GIVEN REQUEST
Quote the rows starting at the one that contains "Ultimo album (163, 131)" and ending at the one that contains "Discografia (233, 131)", both included.

DATA RECORDS
######
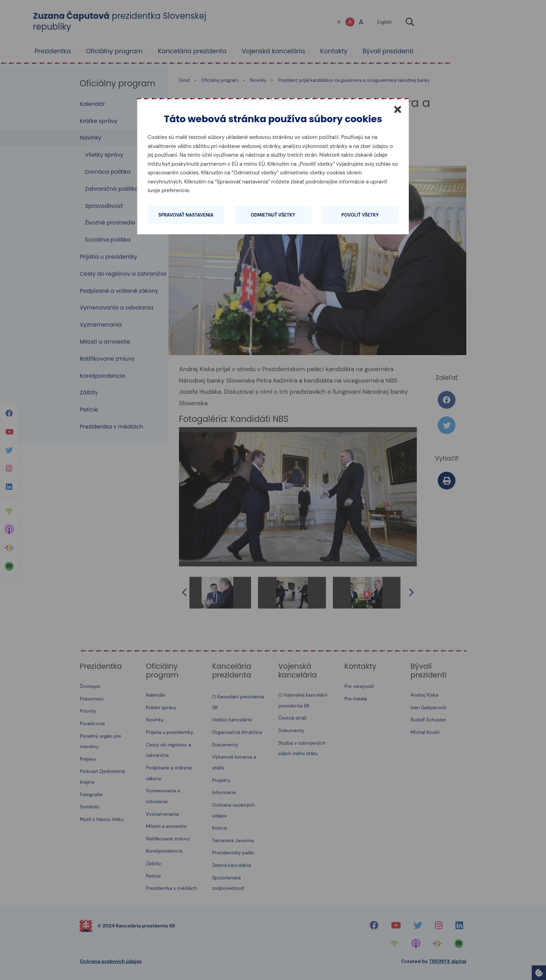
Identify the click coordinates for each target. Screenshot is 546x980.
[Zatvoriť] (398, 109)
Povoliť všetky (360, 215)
######
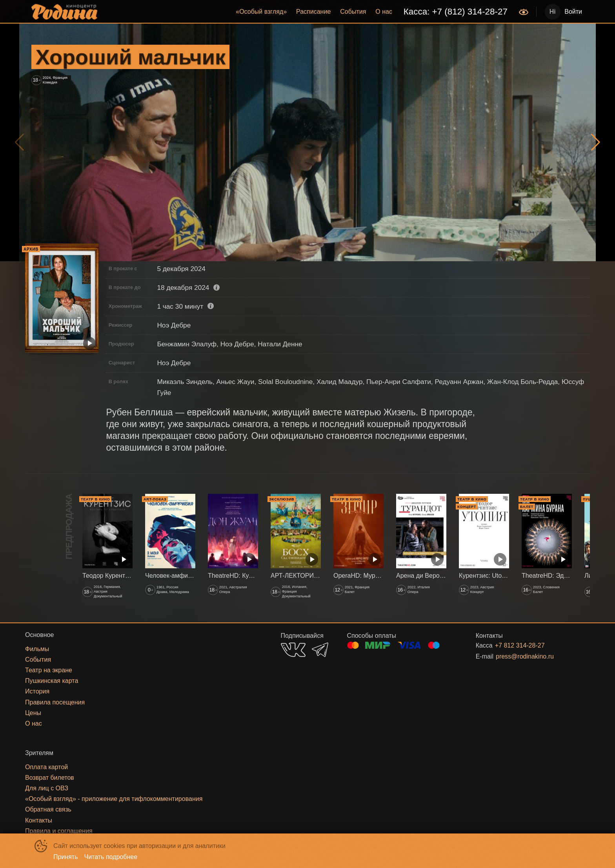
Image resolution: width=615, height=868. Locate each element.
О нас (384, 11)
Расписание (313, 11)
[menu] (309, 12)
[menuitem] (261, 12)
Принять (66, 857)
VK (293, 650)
######
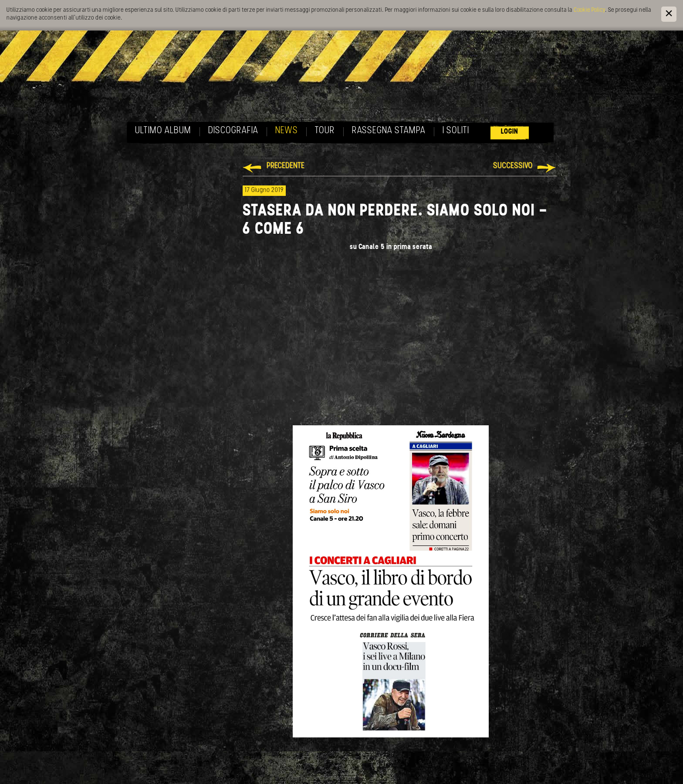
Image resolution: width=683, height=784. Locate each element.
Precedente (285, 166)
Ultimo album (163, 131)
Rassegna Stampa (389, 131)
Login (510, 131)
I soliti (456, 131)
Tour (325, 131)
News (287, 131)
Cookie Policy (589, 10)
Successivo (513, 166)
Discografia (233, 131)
######
PROBLEM SOLUTION
Ultimo album (163, 131)
Rassegna Stampa (389, 131)
Login (510, 131)
I soliti (456, 131)
Tour (325, 131)
News (287, 131)
Cookie Policy (589, 10)
Successivo (513, 166)
Discografia (233, 131)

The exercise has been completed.